> **PROVIDED TEXT**:
# Java Fern, turned white, looks ill



## raven_wilde (Nov 16, 2005)

I seem to have a problem with some java ferns... which has never happened before so I am very puzzled.

This is occuring in my ten gallon cherry shrimp tank over the last week. The water tests out to be good ph, and nitrate/nitrite wise... did a water change on Sunday as usual and everything else is status quo. However, in the last week-during which I must add I've been extremly busy so since the water change I haven't really taken a good long look at the plants in there- two different java ferns on the same piece of driftwood but not next to eachother, have blanched, and it looks like they are thinner than the healthy leaves.

For the last few weeks I have not done my twice weekly dosing of flourish, mainly because I've been busy with classes and also because I've had some ferns from another tank in there to have nasty algae cleaned up by the shrimp. I have, however, been dosing excel on an almost daily basis (when I remember), and sometimes probably 2 or 3 times the recommended amount gets dumped in- I measure in a test tube but I have shaky hands! Could this be the issue?

I fertilized last night, flourish and flourish iron at the recommended amount... but it's hard to tell if this has had any effect yet.

> **ENTRIES SHOWN**:

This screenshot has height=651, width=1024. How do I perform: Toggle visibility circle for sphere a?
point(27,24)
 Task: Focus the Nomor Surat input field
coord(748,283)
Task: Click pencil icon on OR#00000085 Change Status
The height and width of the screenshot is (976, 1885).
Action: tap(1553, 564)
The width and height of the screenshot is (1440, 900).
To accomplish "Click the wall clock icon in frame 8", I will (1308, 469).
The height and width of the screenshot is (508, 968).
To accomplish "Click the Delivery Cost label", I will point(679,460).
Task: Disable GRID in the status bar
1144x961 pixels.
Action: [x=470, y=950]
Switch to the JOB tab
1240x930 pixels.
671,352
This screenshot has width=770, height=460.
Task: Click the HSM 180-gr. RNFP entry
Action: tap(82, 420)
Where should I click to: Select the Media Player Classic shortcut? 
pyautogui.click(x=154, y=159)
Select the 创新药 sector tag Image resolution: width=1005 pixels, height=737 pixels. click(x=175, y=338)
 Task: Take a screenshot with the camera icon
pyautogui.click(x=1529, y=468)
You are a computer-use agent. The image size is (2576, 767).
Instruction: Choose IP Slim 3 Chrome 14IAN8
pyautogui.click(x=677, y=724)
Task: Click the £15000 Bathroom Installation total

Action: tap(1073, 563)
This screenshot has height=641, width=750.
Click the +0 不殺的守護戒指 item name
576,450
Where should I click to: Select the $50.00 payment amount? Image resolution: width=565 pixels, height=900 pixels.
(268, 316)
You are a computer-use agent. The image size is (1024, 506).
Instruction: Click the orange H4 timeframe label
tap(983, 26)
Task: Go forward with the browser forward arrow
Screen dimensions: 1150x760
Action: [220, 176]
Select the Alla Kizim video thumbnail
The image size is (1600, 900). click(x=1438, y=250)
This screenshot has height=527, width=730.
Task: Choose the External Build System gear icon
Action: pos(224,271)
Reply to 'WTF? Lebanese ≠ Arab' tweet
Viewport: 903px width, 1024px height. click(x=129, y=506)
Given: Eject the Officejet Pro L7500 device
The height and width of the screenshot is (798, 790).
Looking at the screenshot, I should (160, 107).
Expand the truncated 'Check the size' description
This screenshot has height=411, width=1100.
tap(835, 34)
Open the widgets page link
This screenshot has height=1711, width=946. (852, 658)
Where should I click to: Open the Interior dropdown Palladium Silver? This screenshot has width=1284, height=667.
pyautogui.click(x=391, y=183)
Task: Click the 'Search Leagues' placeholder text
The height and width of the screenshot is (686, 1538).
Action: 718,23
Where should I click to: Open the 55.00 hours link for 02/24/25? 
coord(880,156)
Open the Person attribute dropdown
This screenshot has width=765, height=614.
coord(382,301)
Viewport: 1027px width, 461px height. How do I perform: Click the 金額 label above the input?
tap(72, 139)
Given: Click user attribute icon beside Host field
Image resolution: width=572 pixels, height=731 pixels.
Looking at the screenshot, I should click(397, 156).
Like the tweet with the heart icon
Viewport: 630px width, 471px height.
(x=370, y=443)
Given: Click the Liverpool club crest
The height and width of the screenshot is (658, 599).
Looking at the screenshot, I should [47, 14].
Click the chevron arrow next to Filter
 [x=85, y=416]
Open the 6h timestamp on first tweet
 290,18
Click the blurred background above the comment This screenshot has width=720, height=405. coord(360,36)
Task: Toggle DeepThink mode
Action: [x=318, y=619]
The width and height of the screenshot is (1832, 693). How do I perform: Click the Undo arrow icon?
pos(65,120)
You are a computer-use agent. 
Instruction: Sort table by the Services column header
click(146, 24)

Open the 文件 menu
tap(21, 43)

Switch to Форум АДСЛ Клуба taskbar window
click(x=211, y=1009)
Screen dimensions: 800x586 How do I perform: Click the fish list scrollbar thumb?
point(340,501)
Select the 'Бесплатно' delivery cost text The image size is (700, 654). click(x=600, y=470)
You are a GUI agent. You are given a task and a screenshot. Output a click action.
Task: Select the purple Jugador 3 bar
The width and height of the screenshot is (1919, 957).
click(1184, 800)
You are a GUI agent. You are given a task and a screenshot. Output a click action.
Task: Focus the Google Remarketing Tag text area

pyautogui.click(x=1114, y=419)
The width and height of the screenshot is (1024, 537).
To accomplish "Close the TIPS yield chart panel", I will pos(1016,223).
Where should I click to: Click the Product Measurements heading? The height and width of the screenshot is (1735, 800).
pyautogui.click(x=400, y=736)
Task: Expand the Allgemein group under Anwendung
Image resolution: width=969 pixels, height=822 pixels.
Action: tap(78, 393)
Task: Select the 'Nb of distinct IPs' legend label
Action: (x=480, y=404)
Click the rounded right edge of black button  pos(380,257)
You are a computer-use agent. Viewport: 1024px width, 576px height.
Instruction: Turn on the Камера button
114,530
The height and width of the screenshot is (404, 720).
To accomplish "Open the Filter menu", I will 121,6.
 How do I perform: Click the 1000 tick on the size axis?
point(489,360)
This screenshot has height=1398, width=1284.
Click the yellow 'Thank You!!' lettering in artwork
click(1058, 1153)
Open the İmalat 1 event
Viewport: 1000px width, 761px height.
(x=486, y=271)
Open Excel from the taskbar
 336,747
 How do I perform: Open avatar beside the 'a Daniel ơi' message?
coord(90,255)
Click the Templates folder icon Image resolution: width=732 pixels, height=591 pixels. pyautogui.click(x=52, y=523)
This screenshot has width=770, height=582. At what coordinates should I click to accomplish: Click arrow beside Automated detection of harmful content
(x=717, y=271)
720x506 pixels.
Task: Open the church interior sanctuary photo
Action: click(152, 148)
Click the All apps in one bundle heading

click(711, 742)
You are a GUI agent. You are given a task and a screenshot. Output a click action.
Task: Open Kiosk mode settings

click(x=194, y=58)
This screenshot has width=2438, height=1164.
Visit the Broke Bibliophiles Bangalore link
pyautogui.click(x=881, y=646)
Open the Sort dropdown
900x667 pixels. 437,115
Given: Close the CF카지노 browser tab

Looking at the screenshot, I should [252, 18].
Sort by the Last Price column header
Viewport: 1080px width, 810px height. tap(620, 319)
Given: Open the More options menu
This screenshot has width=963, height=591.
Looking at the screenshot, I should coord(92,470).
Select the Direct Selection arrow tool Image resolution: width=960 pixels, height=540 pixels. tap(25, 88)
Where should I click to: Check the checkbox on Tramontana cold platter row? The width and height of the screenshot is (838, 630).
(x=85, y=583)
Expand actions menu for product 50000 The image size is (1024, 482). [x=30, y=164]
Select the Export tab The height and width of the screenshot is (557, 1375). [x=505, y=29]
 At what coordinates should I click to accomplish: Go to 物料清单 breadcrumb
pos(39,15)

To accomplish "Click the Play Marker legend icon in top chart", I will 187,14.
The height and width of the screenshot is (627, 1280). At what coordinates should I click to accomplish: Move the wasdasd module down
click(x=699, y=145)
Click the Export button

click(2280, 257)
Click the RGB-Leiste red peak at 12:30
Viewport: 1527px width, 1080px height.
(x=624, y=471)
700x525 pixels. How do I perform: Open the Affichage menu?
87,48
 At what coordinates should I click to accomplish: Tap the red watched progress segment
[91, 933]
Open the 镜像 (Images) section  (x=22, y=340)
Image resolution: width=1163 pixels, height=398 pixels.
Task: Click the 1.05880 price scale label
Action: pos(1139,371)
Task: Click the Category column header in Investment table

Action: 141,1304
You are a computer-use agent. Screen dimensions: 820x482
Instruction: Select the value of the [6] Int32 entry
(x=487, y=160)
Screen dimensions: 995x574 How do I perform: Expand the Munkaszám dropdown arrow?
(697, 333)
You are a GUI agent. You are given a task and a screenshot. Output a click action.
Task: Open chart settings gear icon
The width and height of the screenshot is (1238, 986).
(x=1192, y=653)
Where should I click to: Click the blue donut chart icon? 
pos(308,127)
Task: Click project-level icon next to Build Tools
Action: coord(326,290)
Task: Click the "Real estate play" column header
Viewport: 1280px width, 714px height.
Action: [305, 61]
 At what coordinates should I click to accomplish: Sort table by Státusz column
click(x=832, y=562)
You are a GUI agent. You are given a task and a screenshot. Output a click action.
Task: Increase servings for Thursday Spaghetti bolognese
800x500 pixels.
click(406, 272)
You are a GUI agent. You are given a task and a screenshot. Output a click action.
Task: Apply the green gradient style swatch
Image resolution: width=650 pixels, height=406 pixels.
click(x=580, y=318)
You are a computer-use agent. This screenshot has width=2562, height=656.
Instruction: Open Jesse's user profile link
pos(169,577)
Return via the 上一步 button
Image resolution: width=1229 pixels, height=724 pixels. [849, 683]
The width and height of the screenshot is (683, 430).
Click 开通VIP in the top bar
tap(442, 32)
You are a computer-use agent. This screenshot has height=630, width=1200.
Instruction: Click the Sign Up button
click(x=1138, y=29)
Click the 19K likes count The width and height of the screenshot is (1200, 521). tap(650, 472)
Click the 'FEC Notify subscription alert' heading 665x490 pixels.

> **YOUR TASKS**:
- 1) In the java fern post, reproduce the passage starting at "For the last" and ending at "any effect yet.", replacing "excel" with "liquid carbon".
- 2) According to the java fern post, on what day of the week was the water change done?
- 3) Continue the java fern forum post from where it stops.

> **RESPONSES TO THE EXERCISE**:
- 1)
For the last few weeks I have not done my twice weekly dosing of flourish, mainly because I've been busy with classes and also because I've had some ferns from another tank in there to have nasty algae cleaned up by the shrimp. I have, however, been dosing liquid carbon on an almost daily basis (when I remember), and sometimes probably 2 or 3 times the recommended amount gets dumped in- I measure in a test tube but I have shaky hands! Could this be the issue?

I fertilized last night, flourish and flourish iron at the recommended amount... but it's hard to tell if this has had any effect yet.

- 2) Sunday

- 3)
What do you guys think is going on here? I'm worried, I really like my ferns.


----------



## Zapins (Jul 28, 2004)

Not sure, i have only ever seen them turn black when they get stressed out by algae or get too old.

I dont think it is the excel since i have several fern species in my tank and i dose literally 3-4x the daily dose of excel with no problems.

Perhaps the water change has damaged the chloroplasts inside the cells and bleached them. Did you use dechlor or notice any shirmp dying off? Short of that explanation im puzzled.


----------



## raven_wilde (Nov 16, 2005)

No, shrimp are all fine, in fact during my observations last night I noticed a new batch of babies. Could it be a potassium or other nutrient deficiency? I haven't been dosing that at all in the last three years... only flourish, excel, and iron. I thought I had my bases covered but maybe not.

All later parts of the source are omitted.